No andaba lejos de la verdad. Catalina creció en un pueblo pequeño, entre las chimeneas de una fábrica de papel. Su madre trabajó allí veinte años, enfermó de los pulmones y murió justo antes de que ella terminase el instituto. Con el título en mano, Catalina partió a Barcelona en busca de fortuna.
La halló en Iván, un estudiante mayor que la tomó bajo su protección. Cuando ella le dijo que estaba embarazada, él desapareció. ¿Parir y criar sola? Abortó. *”Tengo tiempo, luego tendré hijos”*. Pero nunca pudo.
Tras aquello, ignoró a los hombres. En un encuentro de negocios conoció al dueño de Fénix, veintidós años mayor. Cuando él le propuso matrimonio y ser su socia, aceptó sin dudar, aunque no lo amaba. *”Paciencia, luego tendré todo”*. Esperó diez años.

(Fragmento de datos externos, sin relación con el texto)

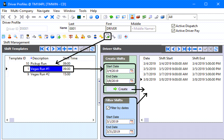The width and height of the screenshot is (224, 140).
Task: Delete the selected shift template with the minus icon
Action: coord(70,49)
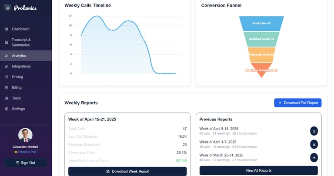
Task: Click the Billing icon in sidebar
Action: (x=7, y=87)
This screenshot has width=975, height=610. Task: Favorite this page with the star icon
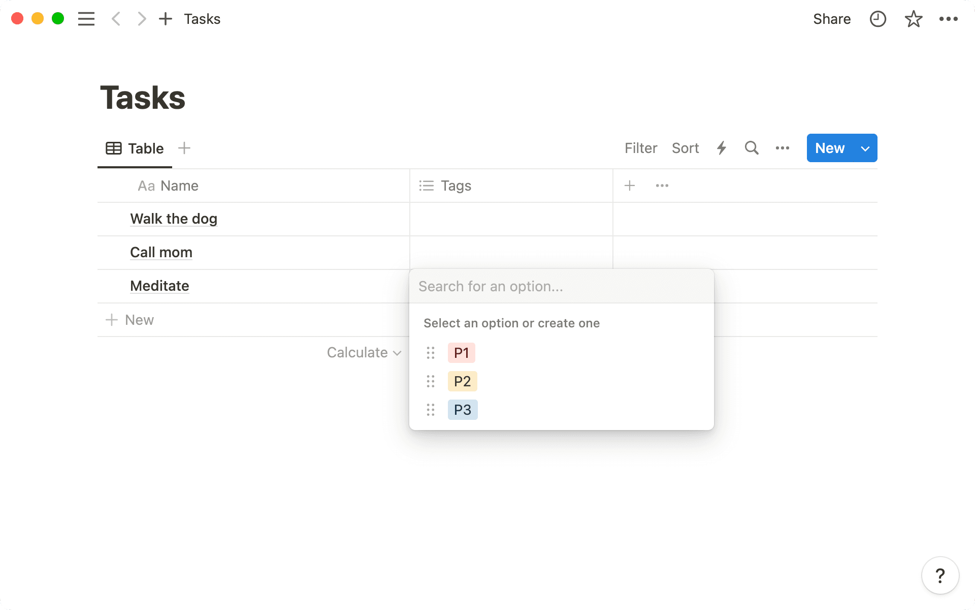913,19
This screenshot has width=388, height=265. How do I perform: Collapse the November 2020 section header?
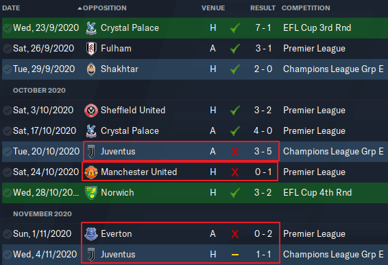tap(43, 214)
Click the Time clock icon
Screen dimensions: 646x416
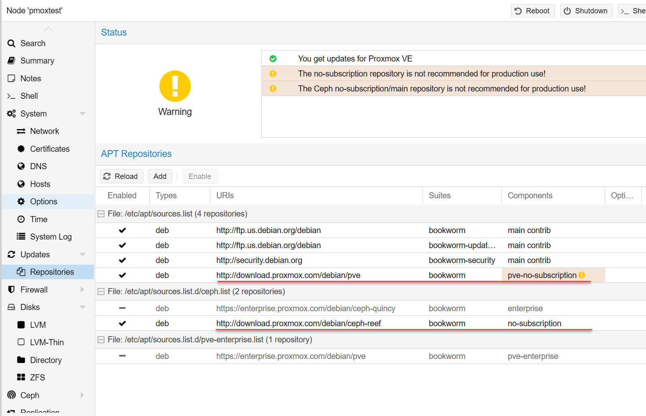(x=21, y=219)
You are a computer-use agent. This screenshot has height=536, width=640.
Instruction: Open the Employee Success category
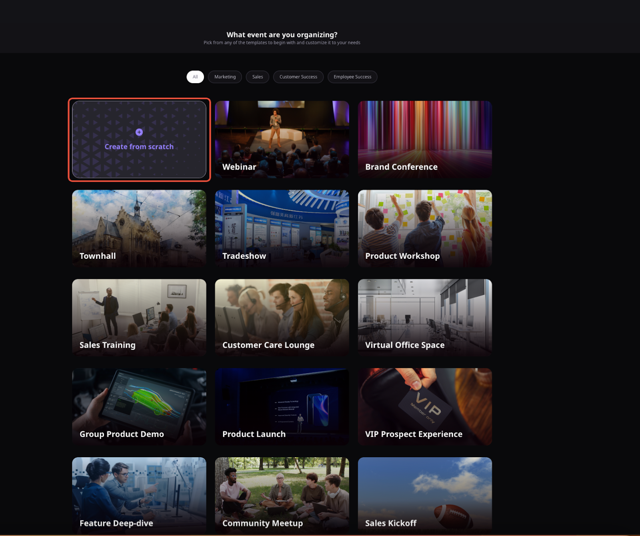[x=352, y=77]
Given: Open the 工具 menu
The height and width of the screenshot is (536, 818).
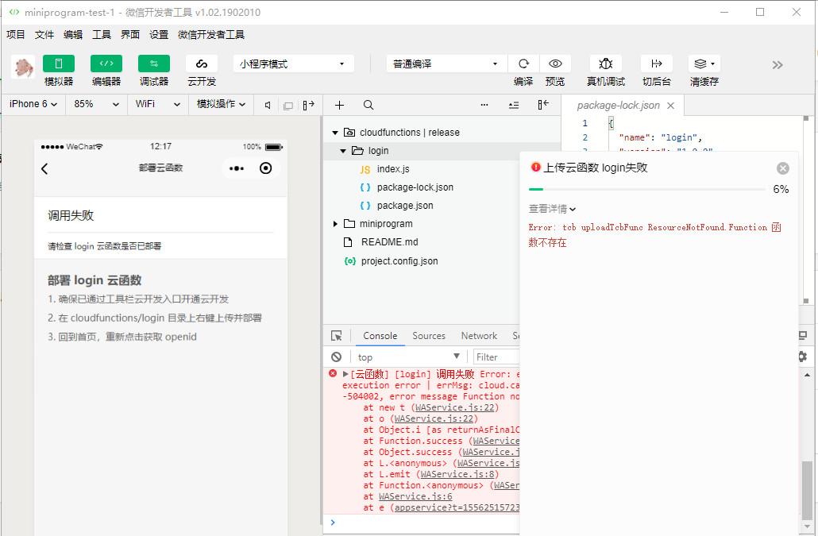Looking at the screenshot, I should [102, 35].
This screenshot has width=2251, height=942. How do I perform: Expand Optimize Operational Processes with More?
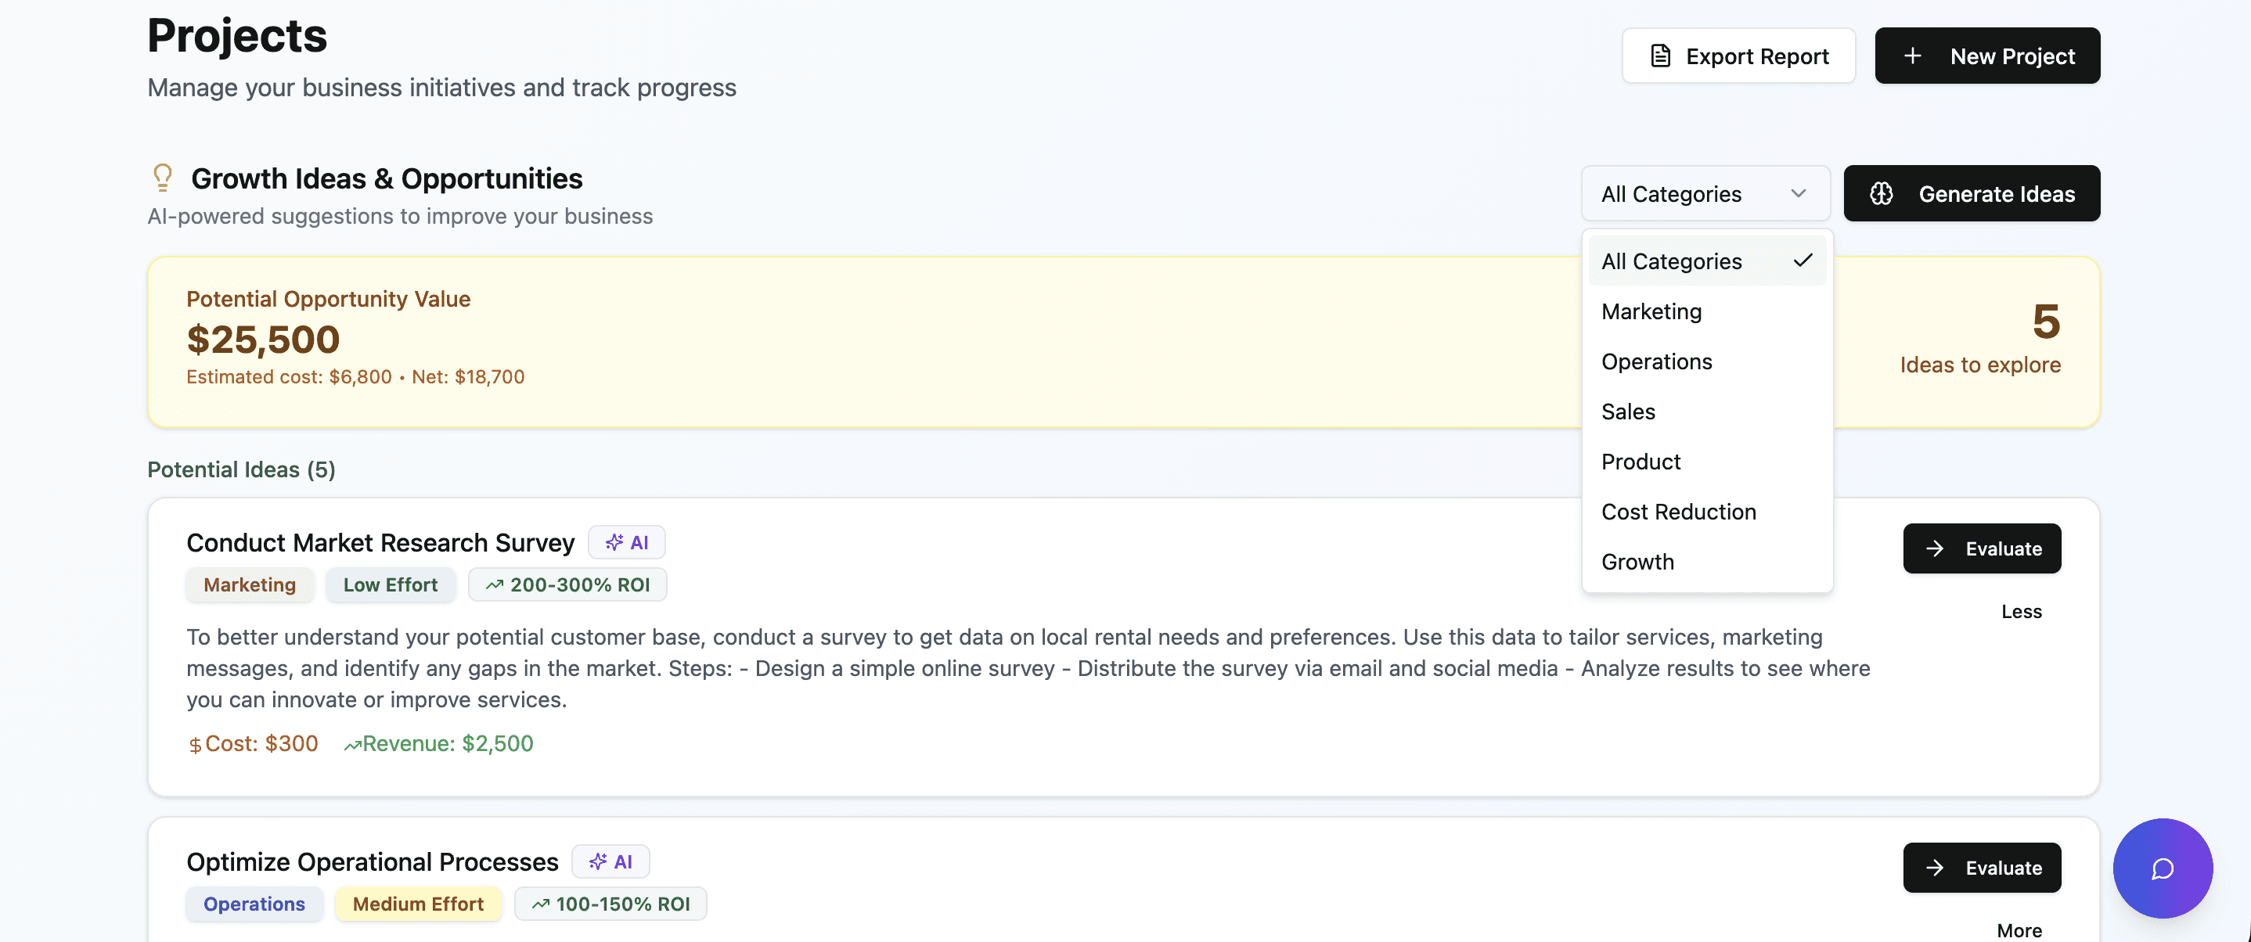pyautogui.click(x=2019, y=930)
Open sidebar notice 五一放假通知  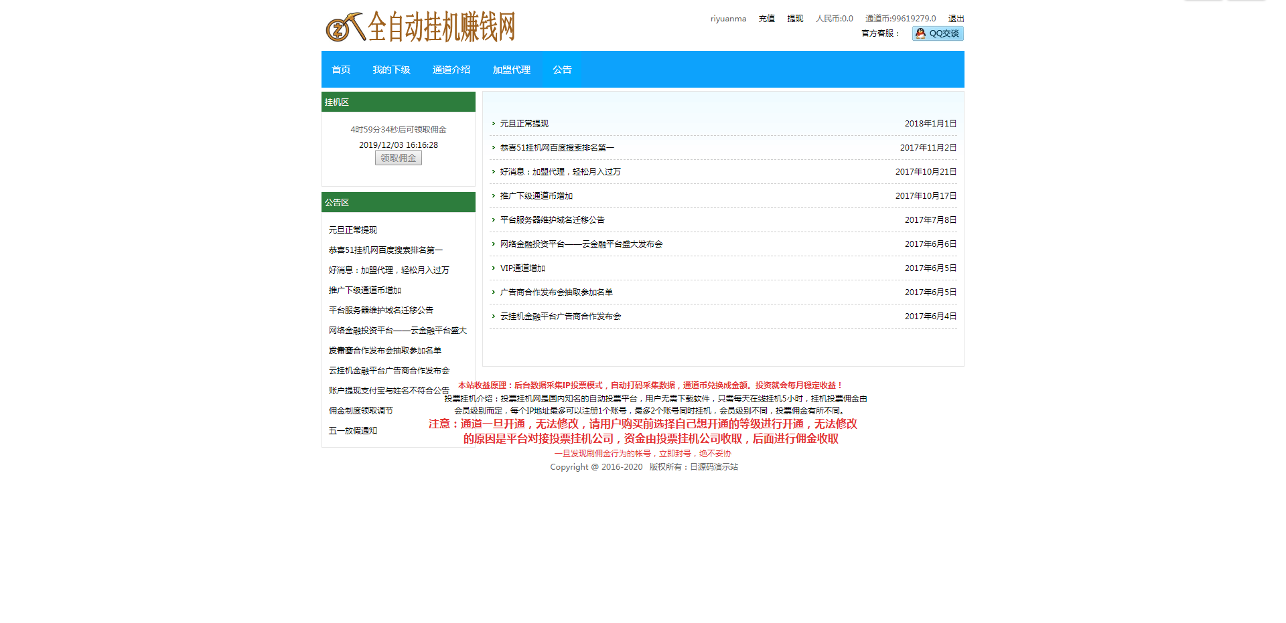352,431
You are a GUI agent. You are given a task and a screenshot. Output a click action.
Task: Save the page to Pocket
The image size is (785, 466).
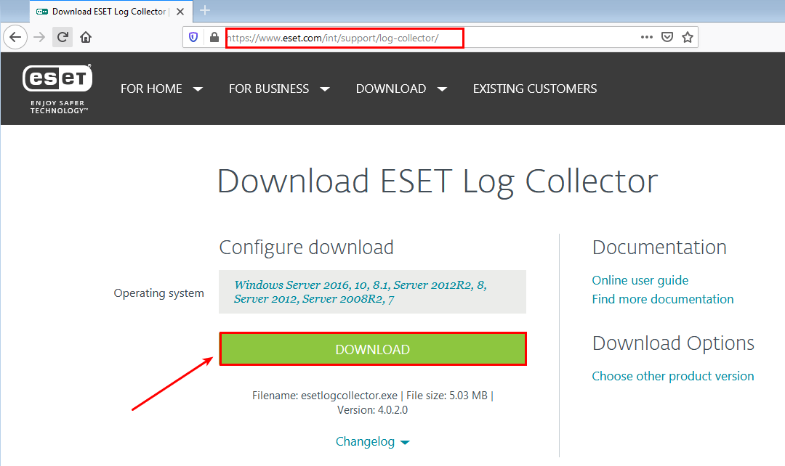pyautogui.click(x=667, y=37)
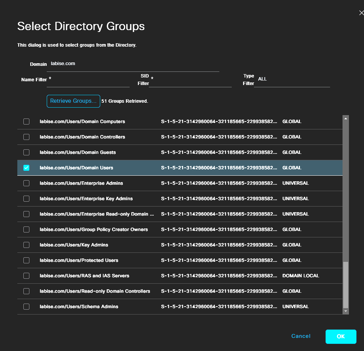Check the RAS and IAS Servers checkbox

tap(26, 275)
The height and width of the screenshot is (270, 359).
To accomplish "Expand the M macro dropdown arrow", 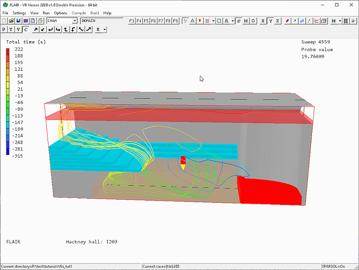I will [x=340, y=21].
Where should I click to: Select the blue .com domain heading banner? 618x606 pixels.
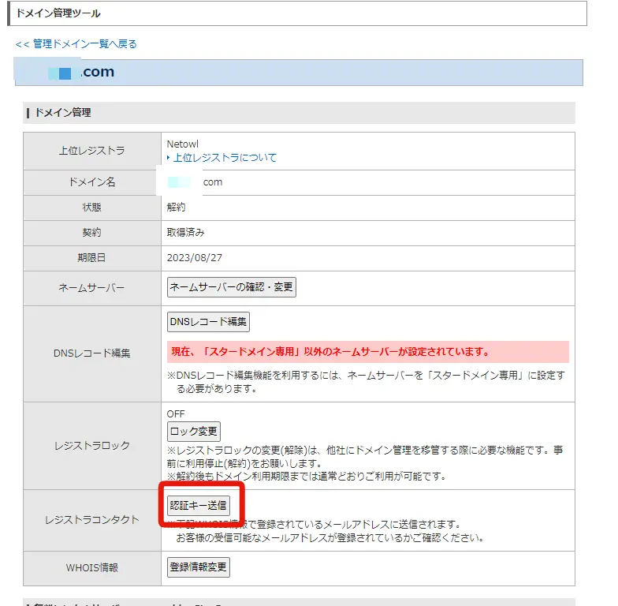300,72
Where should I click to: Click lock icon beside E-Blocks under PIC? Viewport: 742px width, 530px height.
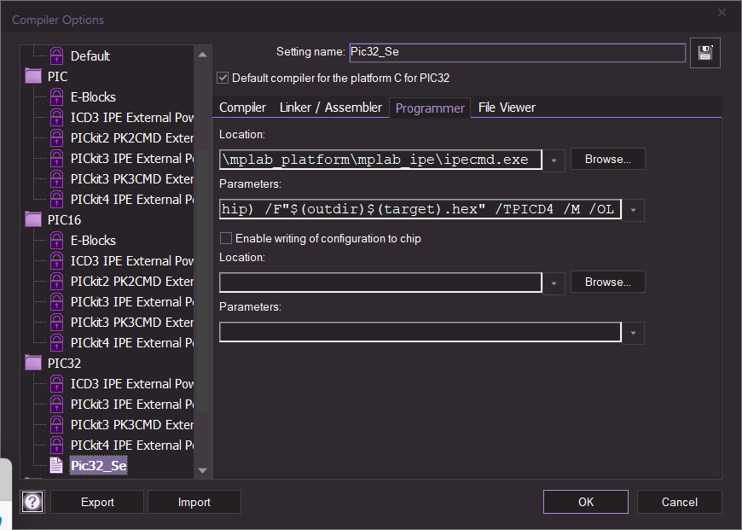pyautogui.click(x=56, y=97)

Tras su muerte, se convirtió en la dueña absoluta de Fénix, fría y calculadora.
Dos semanas después, despidieron al empleado más antiguo de la empresa. Hubo discursos, un sobre con dinero y un viaje a Mallorca. Luego, buffet y baile.
Catalina se dirigía a la salida cuando Alejandro la detuvo.
—Doña Catalina, ¿bailamos?
Sin esperar respuesta, la llevó a la pista. Bailaba con destreza. En el último compás, la inclinó con elegancia. El público aplaudió.
Al ayudarla a incorporarse, vio que su mirada ya no era fría. Había interés. Ella se ajustó la chaqueta y salió sin hablar. Él contuvo el impulso de seguirla. *”No hay prisa”*, se recordó.
Tras del evento, Alejandro la evitó, fingiendo estar ocupado. Eso despertó su curiosidad. Finalmente, ella cedió. Nina le comunicó que la directora lo esperaba.
Entró sin miedo.
—He habl—He hablado con su departamento, su trabajo es impecable —dijo Catalina con voz serena—, a partir de mañana será empleado fijo con el sueldo correspondiente.
Alejandro agradeció con cortesía y salió, pero una semana después, al encontrarla saliendo del edificio, le ofreció llevarla en su coche, y esa noche, tras una cena discreta, terminó en su apartamento, donde comenzó una relación que ella, contra todo pronóstico, aceptó a pesar de su habitual desconfianza.
Sin embargo, todo se desmoronó cuando, tras desmayarse en la oficina y ser llevada al hospital, descubrió que estaba embarazada y, al regresar sorpresivamente a su casa, encontró a Alejandro con Nina, su secretaria, riendo en la cocina como amantes; Catalina, herida pero dueña de sí misma, los despidió a ambos al día siguiente sin miramientos, y meses después, paseando a su hija en el parque, vio a Alejandro destrozado y arruinado, discutiendo con una mujer mayor, mientras ella, libre de rencores, seguía adelante con la certeza de que su pequeña era el único amor verdadero que jamás la traicionaría.